Source text:
Blade Runner: question about Roy Batty's soliloquy

Actually, no - the Voight-Kampff test was a field-test.
If you recall, when he was arrested by the alternate police division, the autopsy confirmed his kill was a replicant. And the snake-replicant had a serial number on every scale…the human ones could easily have had something similar.

Agreed, although it isn’t stipulated in the film – maybe we need to see the 4-hour rough cut that Ridley Scott first presented to the studio to get some of these details. I wonder when they’ll release that version?..

I need to re-read the book – it has been a number of years now and I forget a lot of that stuff.

He never did. The reason I prefer Deckard to be a replicant is because it turned my world upside down when I realized that the first scene we see him in, is literally his first scene. He’s only a day old when he gets collected and rehired. Hence all the exposition, he’s literally hearing it for the first time…and being tested.
Why he’s weaker? Because him knowing that he is a replicant would probably ally him to the replicants’ cause.

It may need to be shoehorned into the story, but it does give the whole thing a bizarre twist.

Right! I think the key is not to think of it as a surprise ending with the origami unicorn as the “big reveal.” That does weaken the movie. But if you watch from the beginning with the assumption that Deckard is a replicant, you’ll find that the movie makes perfect sense, that nothing challenges your assumption that he’s a replicant, and that characterizations and interactions that otherwise seem bizarre now make sense. If you watch the movie with the assumption that Deckard is human, you find exactly the same thing! It’s a brilliant exercise in ambiguity. (Except for that damn unicorn dream! It’s presence or absence seems to just tip the scales one way or the other.)

Dataset extract:
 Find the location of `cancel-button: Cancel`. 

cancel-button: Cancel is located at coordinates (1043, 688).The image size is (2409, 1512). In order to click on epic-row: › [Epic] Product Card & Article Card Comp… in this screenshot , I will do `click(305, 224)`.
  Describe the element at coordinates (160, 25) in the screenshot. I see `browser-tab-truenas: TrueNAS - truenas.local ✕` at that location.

What is expected: In the Blade Runner discussion, what did the snake-replicant have on every scale? The listing plays no role here.

Answer space: A serial number.